Le Dr Juicael Bokoba, responsable des soins au Centre de santé intégré de Loukoléla, a indiqué qu’aucun décès n’a été enregistré dans sa zone depuis l’ouverture du centre de traitement du choléra en août. La région de Mossaka-Loukoléla, l’une des quatre les plus affectées, représente à elle seule plus de la moitié des 808 cas recensés à la mi-octobre.
Pour répondre efficacement à la crise, l’OMS a mis en place quatre centres de traitement du choléra et livré plus de 14 tonnes de matériel médical : médicaments, kits de laboratoire et produits de traitement de l’eau. L’Organisation a également formé 88 agents de santé aux bonnes pratiques de prévention, de gestion des cas et de contrôle des infections.
Ces interventions ont permis d’améliorer sensiblement la détection et la réponse. « Nous réalisons désormais des analyses précises pour différencier le choléra des autres formes de diarrhée et identifier les co-infections », a précisé Ghislain Dzeret Indolo, technicien de laboratoire sur le terrain.
Grâce à ces efforts, la mortalité a fortement baissé. Sur les 67 décès recensés depuis le début de l’épidémie, 83,6 % ont eu lieu dans les communautés, contre seulement 15,2 % dans les structures de santé.
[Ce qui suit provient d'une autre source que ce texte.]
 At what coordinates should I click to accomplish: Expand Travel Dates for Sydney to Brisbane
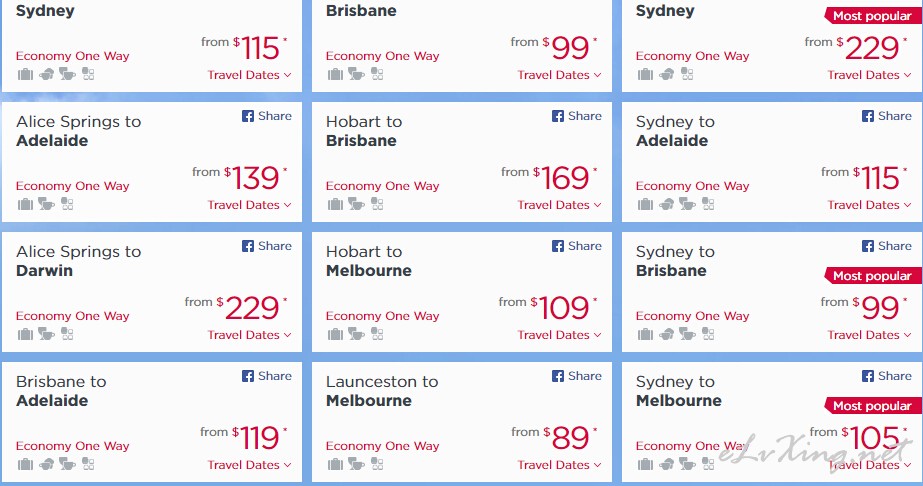869,335
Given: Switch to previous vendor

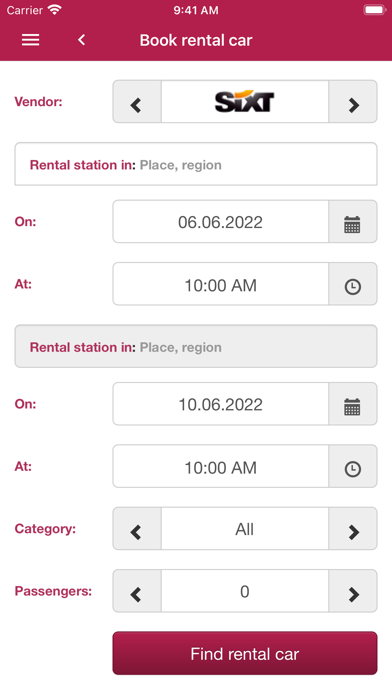Looking at the screenshot, I should [137, 102].
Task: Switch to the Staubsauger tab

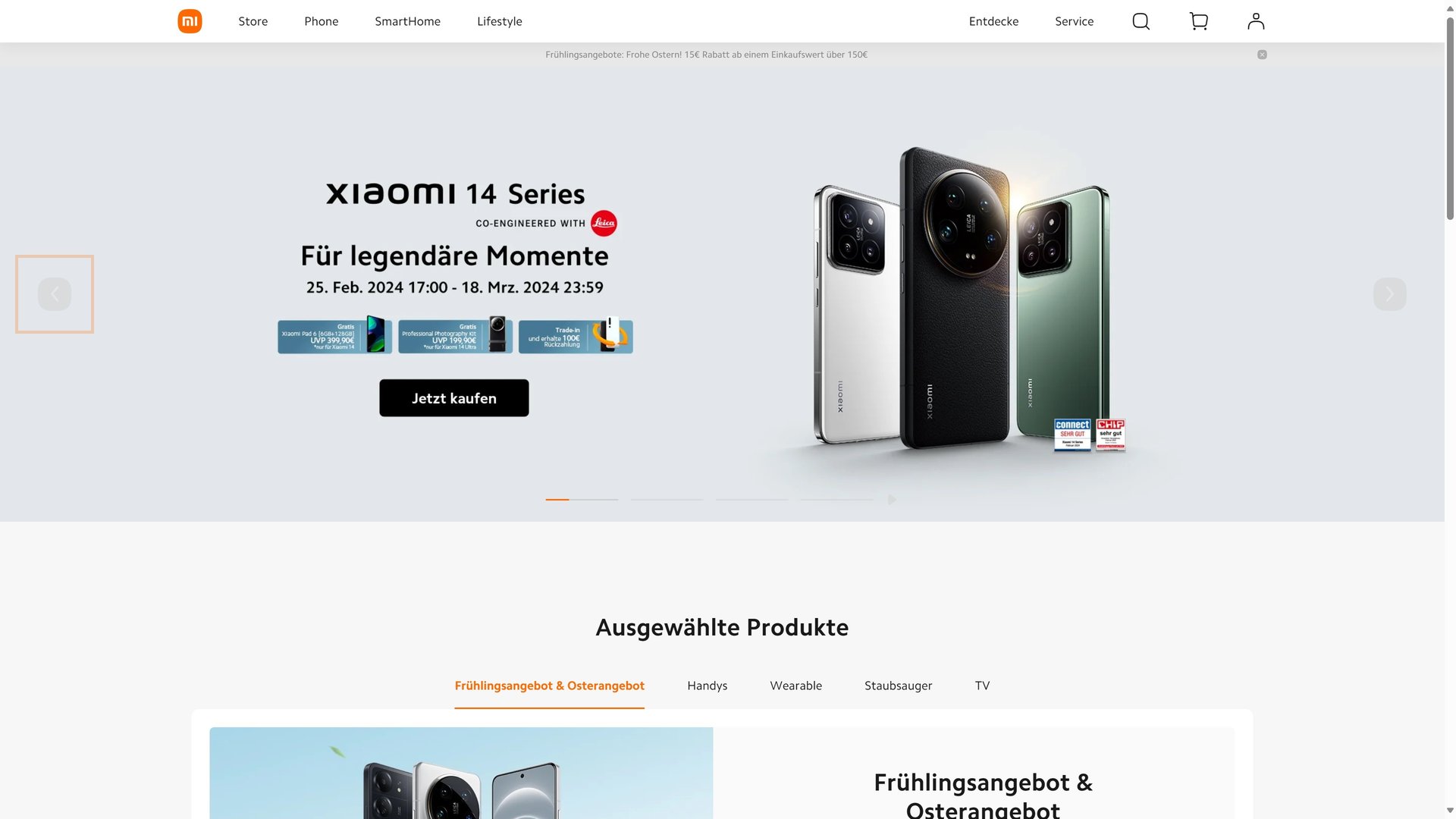Action: [x=898, y=686]
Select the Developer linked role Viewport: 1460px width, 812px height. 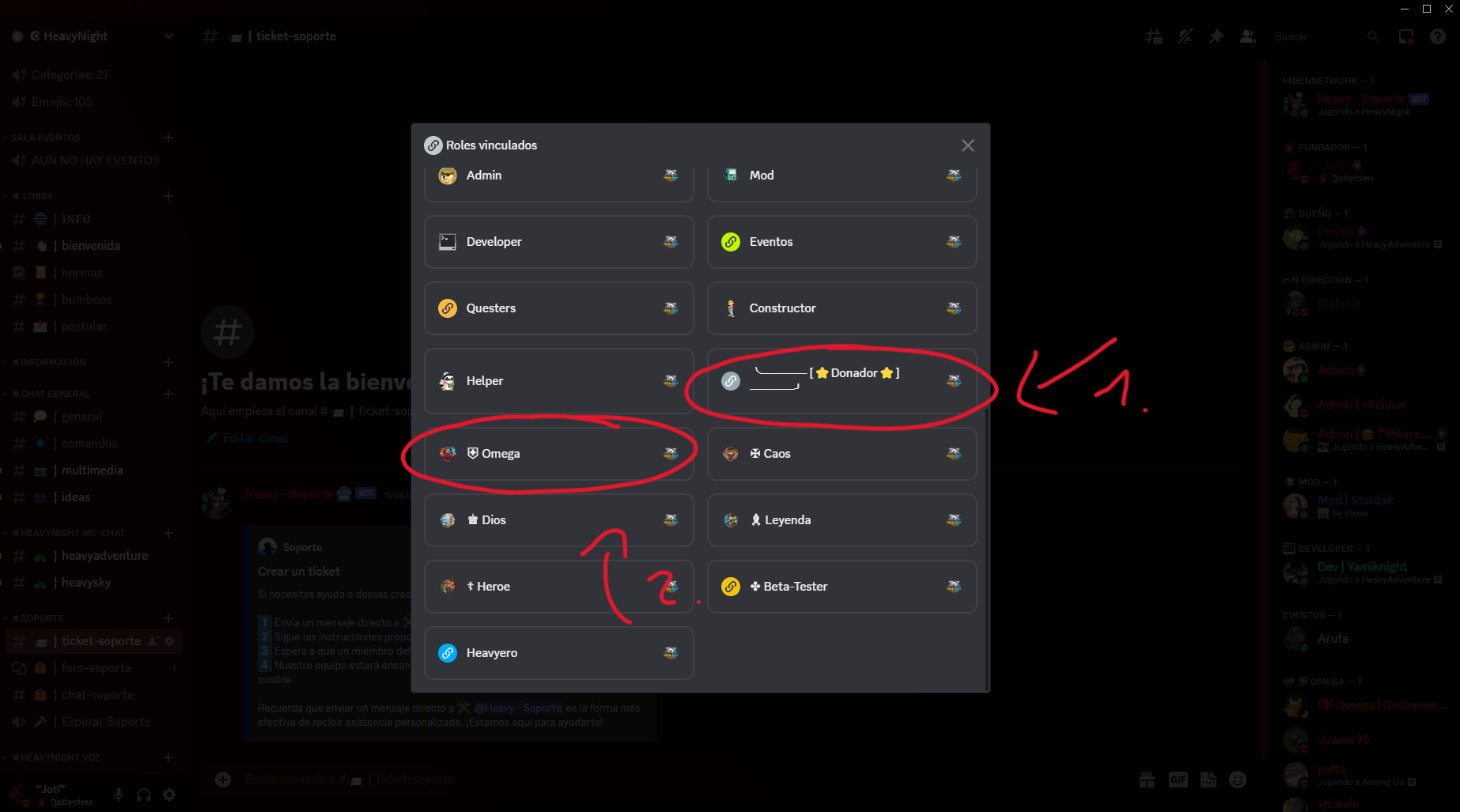click(x=558, y=242)
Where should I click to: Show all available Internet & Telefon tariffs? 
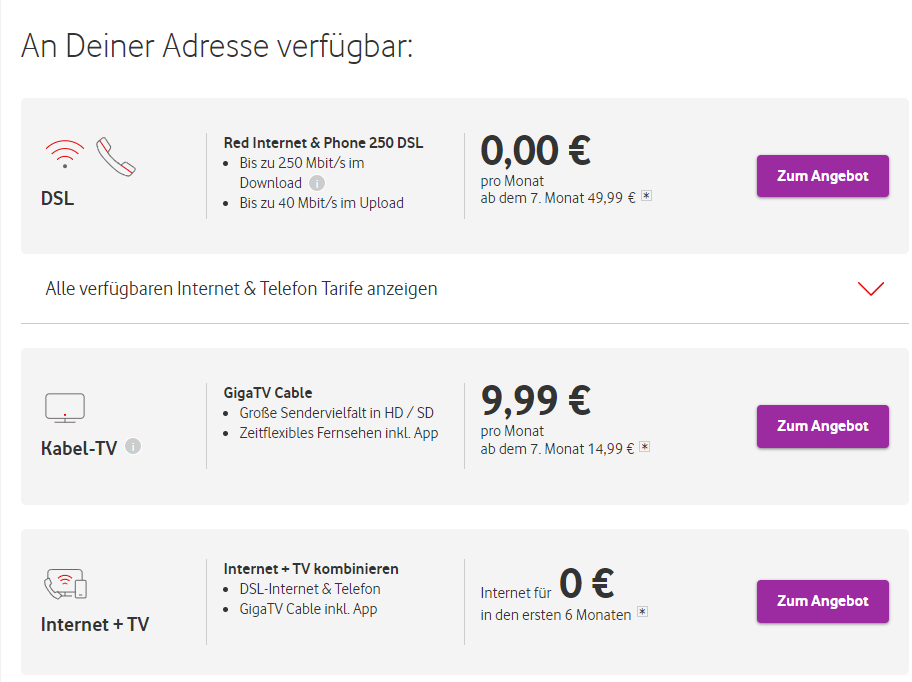(241, 289)

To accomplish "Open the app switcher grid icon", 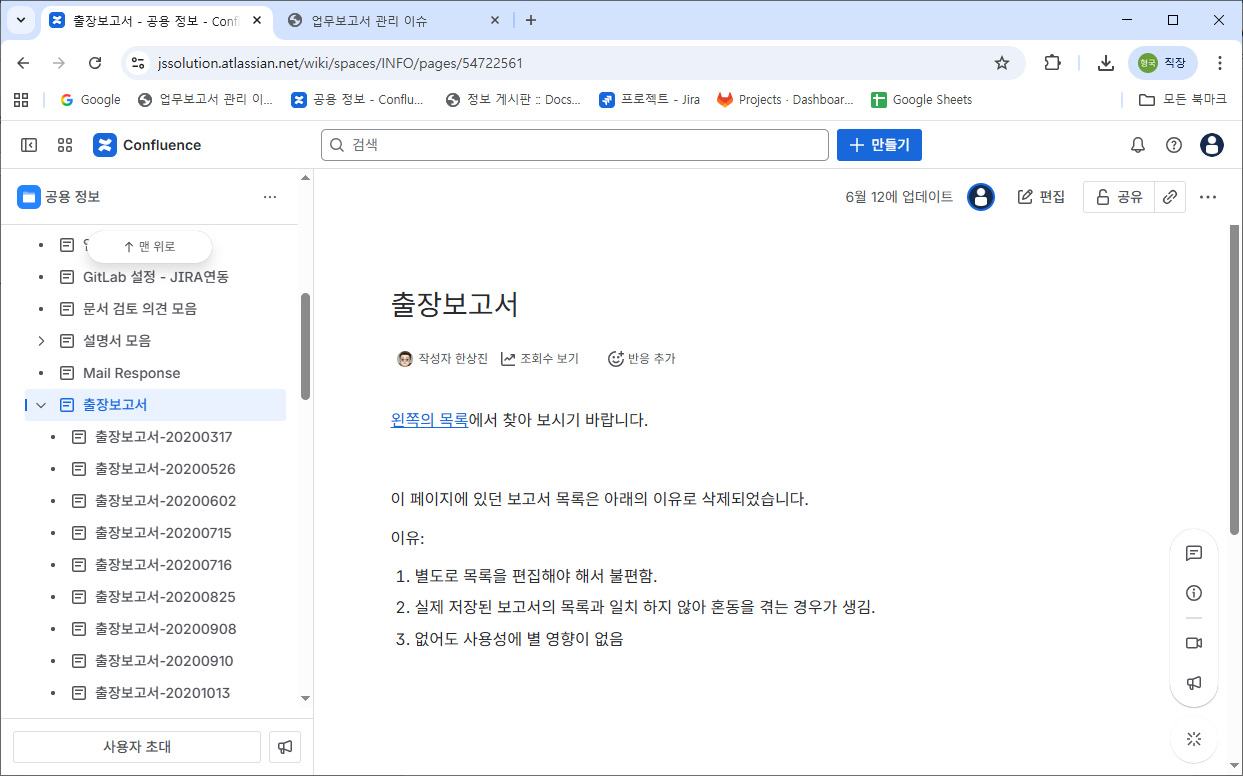I will 65,145.
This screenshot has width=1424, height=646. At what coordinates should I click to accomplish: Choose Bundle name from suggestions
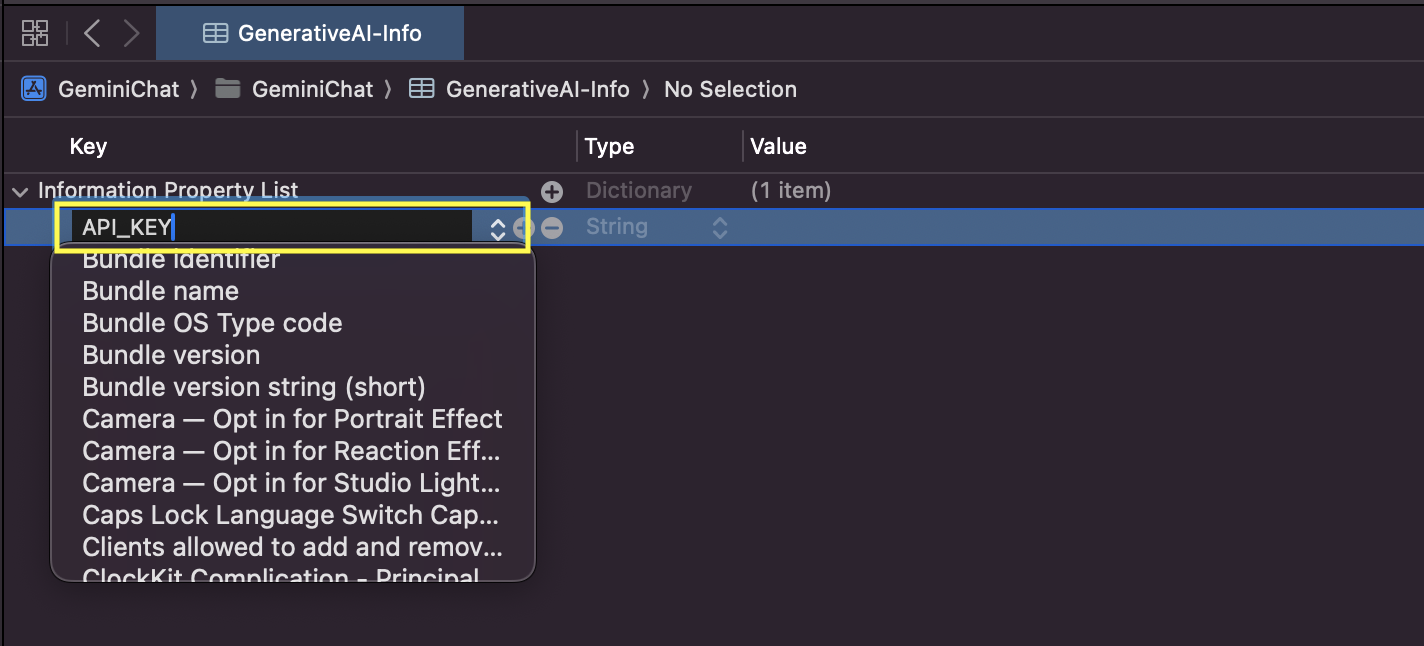tap(160, 291)
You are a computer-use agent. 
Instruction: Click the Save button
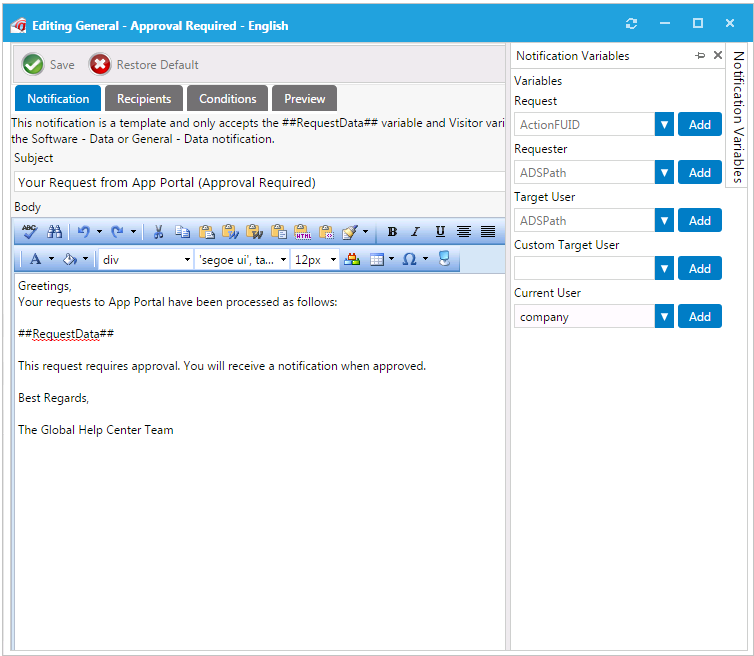49,65
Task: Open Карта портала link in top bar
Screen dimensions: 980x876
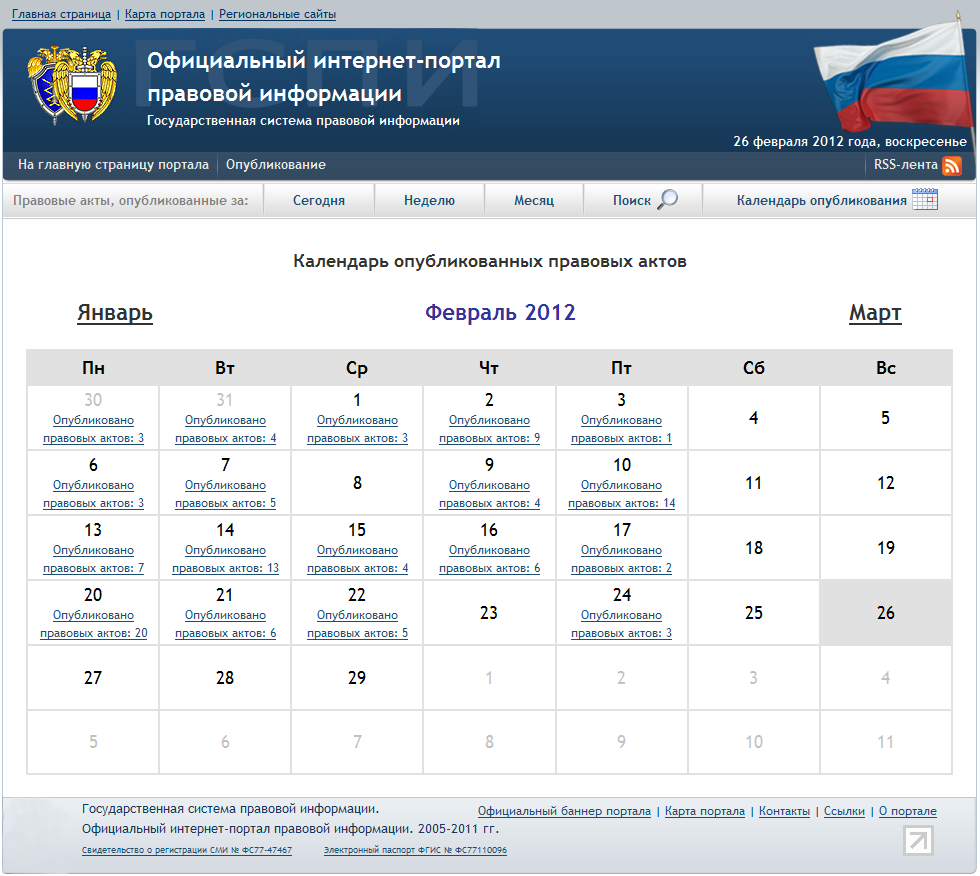Action: [x=165, y=15]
En parallèle, les autorités ont renforcé la sensibilisation des populations. 173 relais communautaires ont été formés pour informer sur l’hygiène, les signes du choléra et le traitement de l’eau. « Nous distribuons des comprimés de chlore et expliquons comment purifier l’eau pour éviter la maladie », a rapporté David Akini Maya, relais communautaire à Mossaka.
L’OMS a également encadré une centaine de professionnels de santé sur le contrôle de la qualité de l’eau et le respect des normes d’hygiène dans les établissements sanitaires. « La chloration de l’eau est essentielle pour prévenir les maladies diarrhéiques », a souligné Mamadou Zongo, logisticien à l’OMS.
Les résultats sont visibles sur le terrain. À Mossaka, plusieurs familles saluent l’efficacité des soins reçus. « Ma fille a été prise en charge à temps et sauvée grâce aux infirmiers », a témoigné Françoise Komboli, habitante de la région.
Le Dr Vincent Dossou Sodjinou, représentant de l’OMS au Congo, a salué ces avancées et réaffirmé l’engagement de l’Organisation à accompagner le gouvernement dans le renforcement du système de santé. « Chaque patient guéri nous rapproche de la fin de l’épidémie », a-t-il conclu.